Have you tried this section blocking the 2+1 notes together, so that you play 4 chords per measure? It should make it much cleaner if you pay attention that your fingers land directly on the keys, and focus on where the chord changes. When this is solid, use mostly rotation to get your ff tremolo.


I'll give that a try. The thing I have most trouble with in those tremolos is getting the two note "chords" to play together when I'm rolling the tremolo. The 5 finger has more distance to cover than 3 when I roll my forearm. If I am, for instance playing the chord with fingers 3,5 and the single note with 1, I tend pivot on my 3 finger a bit and simply play 1-5-1-5-1 instead of 1-35-1-35-1 etc,.


Quote

Funny, I had most of my problems on the two-note slurs on the first page, and you didn't mention that at all.

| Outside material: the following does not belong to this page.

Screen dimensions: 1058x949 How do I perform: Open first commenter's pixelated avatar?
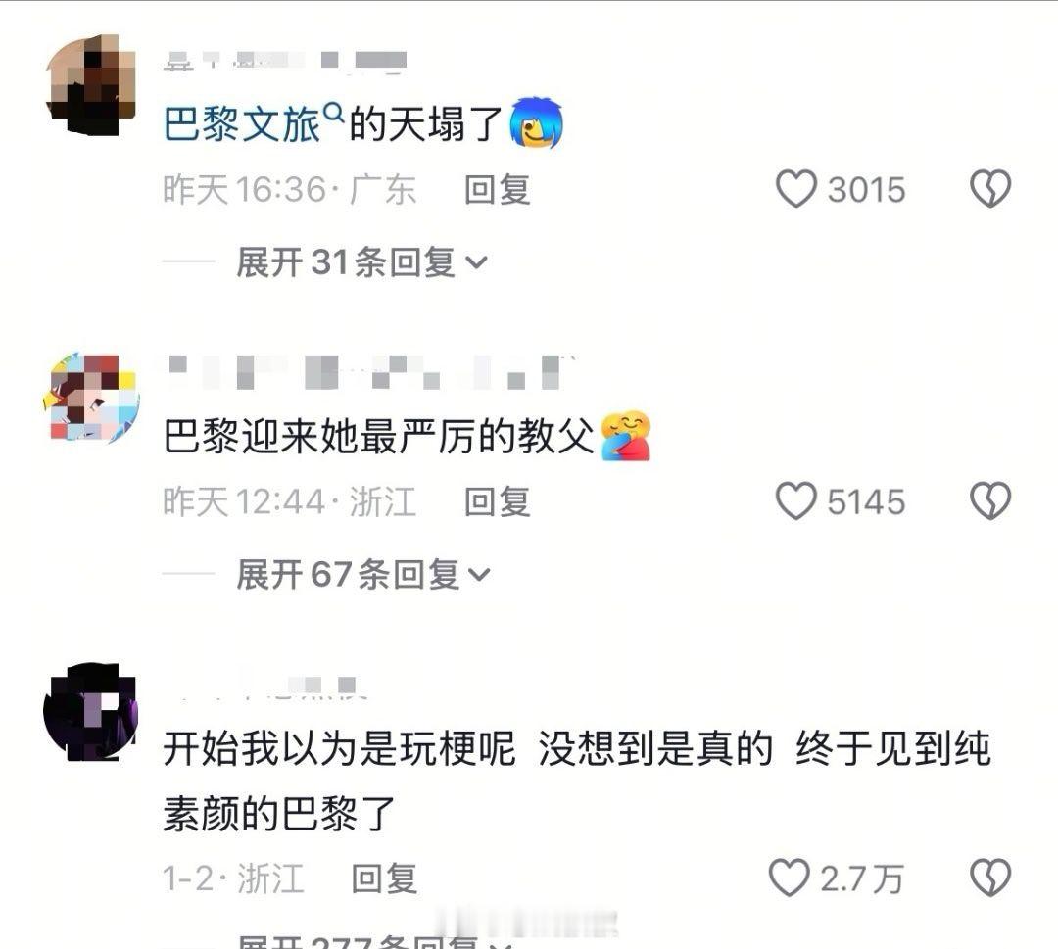pos(91,85)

Sitting down with it for the first time, I too had thought that it would be the most problematic part, but, ironically, it's fallen under my hand without too much trouble. Perhaps this is because I had, earlier in the year, played the (much easier) Chopin waltz Op 62 #2, and practiced some of the runs in this same slurred fashion.


1999 Petrof 125-111 (upright)
Casio Privia PX-330

Currently working on:
Chopin Etude op 25 #2 and op 10 #5
Schubert Op 90 #2, #3
Playing by ear and "filling out" pop tunes
#1809924 - 12/21/11 12:42 PM Re: What are you practicing? [Re: Hermanberntzen]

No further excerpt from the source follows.